In context: Dynamic voltage and frequency scaling (DVFS) is a technique adopted by modern CPUs and graphics chips to manage power and speed, adjusting frequency and voltage “on the fly” to reduce energy consumption and heat generation. With a “Hot Pixels” attack, DVFS becomes yet another channel a (very) resourceful attacker could exploit to steal data and compromise user’s privacy.
Hot Pixels is a new side-channel attack conceived by an international team of researchersposing a theoretical security threat that exploits Dynamic Voltage and Frequency Scaling (DVFS) techniques to “probe analog properties” of computing devices.

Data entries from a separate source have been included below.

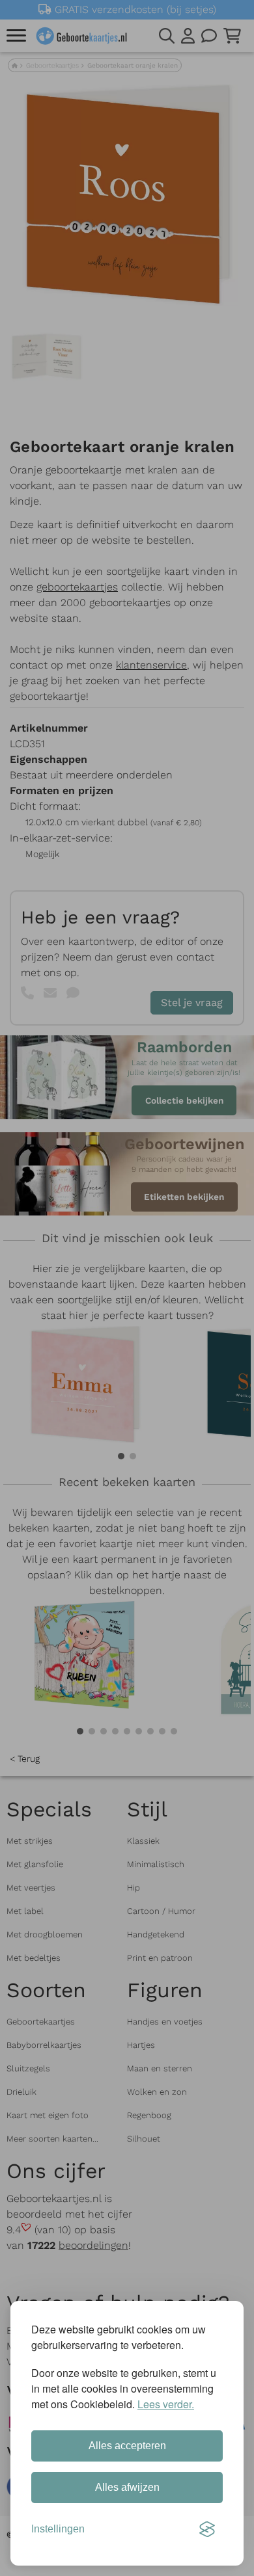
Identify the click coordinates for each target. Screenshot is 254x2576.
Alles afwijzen (127, 2487)
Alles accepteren (127, 2445)
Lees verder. (165, 2404)
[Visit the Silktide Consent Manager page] (207, 2529)
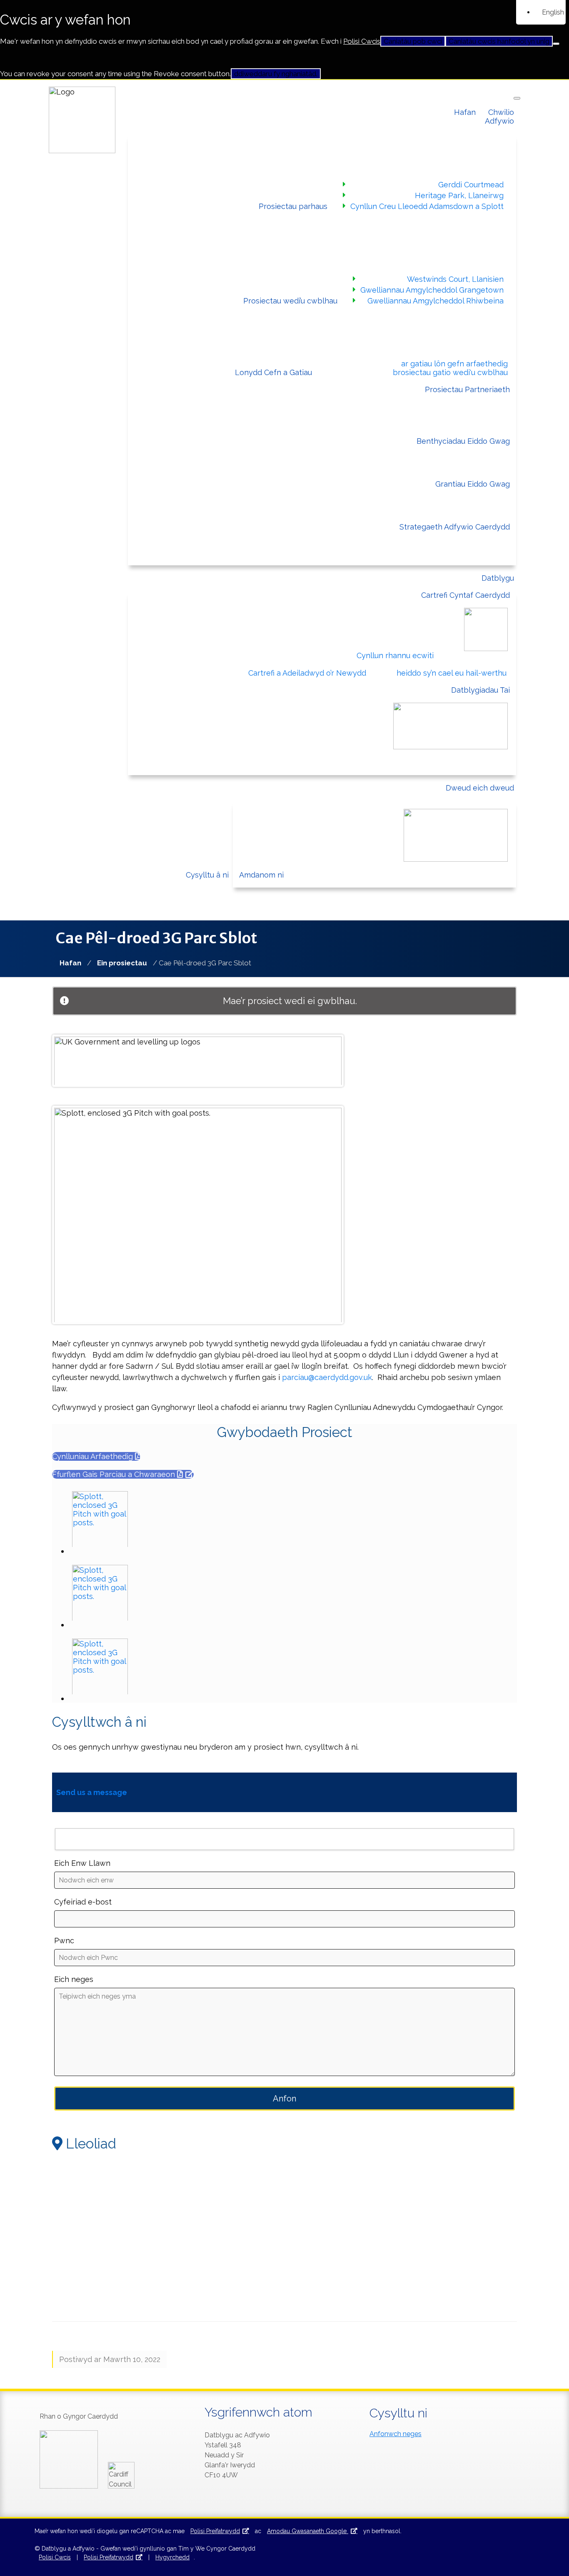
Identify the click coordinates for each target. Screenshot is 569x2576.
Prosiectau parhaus (293, 206)
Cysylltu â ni (207, 874)
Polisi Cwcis (361, 41)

DVFS is essential in maintaining a delicate balance between power consumption, heat dissipation, and execution speed (i.e., frequency), the researchers explain in their paper. However, it also introduces software-visible hybrid side-channels through which sensitive data can be extracted.
The researchers targeted Arm-based SoC units, Intel CPUs, and discrete GPUs manufactured by AMD and Nvidia, as these are the most prevalent microchips currently available in the market. A side-channel attack is an attack that leverages residual information, which can be extracted due to the inherent operational nature of a computer component, rather than by exploiting specific security flaws in the design.
The team examined the vulnerability of the aforementioned computing devices to information leakage via power, temperature, and frequency values, which can be conveniently read on a local system thanks to the internal sensors embedded in the chips themselves. No admin access is necessary in this case: the data is persistently available, and DVFS values can be manipulated to operate as constants to assist in identifying specific instructions and operations.
In their experiments with DVFS readings, the researchers discovered that passively-cooled processors (like Arm chips used in smartphones) can leak information via power and frequency readings. Conversely, actively-cooled processors, such as desktop CPUs and GPUs, can leak information through temperature and power readings.
The “Hot Pixels” attacks were thus designed as a practical demonstration of the DVFS-related issue. This includes a JavaScript-based pixel stealing proof-of-concept technique, history-sniffing attacks, and website fingerprinting attacks. The researchers targeted the latest versions of Chrome and Safari web browsers, with all side-channel protections enabled and standard “user” access privileges.
The attacks could discern the color of the pixels displayed on the target’s screen through CPU frequency leakage. They achieve this by employing Scalable Vector Graphics (SVG) filters to induce data-dependent execution on the target CPU or GPU, then using JavaScript to measure the computation time and frequency to infer the pixel color.
The accuracy of these measurements ranges between 60% and 94%, while the time required to identify each pixel varies between 8.1 and 22.4 seconds. The AMD Radeon RX 6600 GPU appears to be the most vulnerable device to “Hot Pixels” attacks, while Apple SoCs (M1, M2) seem to be the most secure.
In Safari, which restricts cookie transmission on iframe elements that don’t share the same origin as the parent page, researchers had to employ more creative strategies. Apple’s browser is susceptible to a sub-type of the “Hot Pixels” attack, which can infringe on the user’s privacy by extracting browsing history. In this case, the SVG filtering technique is used to detect the differing color of a previously visited URL, achieving a higher level of accuracy ranging from 88.8% (MacBook Air M1) to 99.3% (iPhone 13).
The researchers have already reported the “Hot Pixels” issue to Intel, AMD, Nvidia, and other affected companies. However, an effective countermeasure against this new and complex type of side-channel attacks does not exist yet. Users need not be overly concerned for the time being, as the current speed limit for data exfiltration is a mere 0.1 bits per second, even though this could be “optimized” with further research.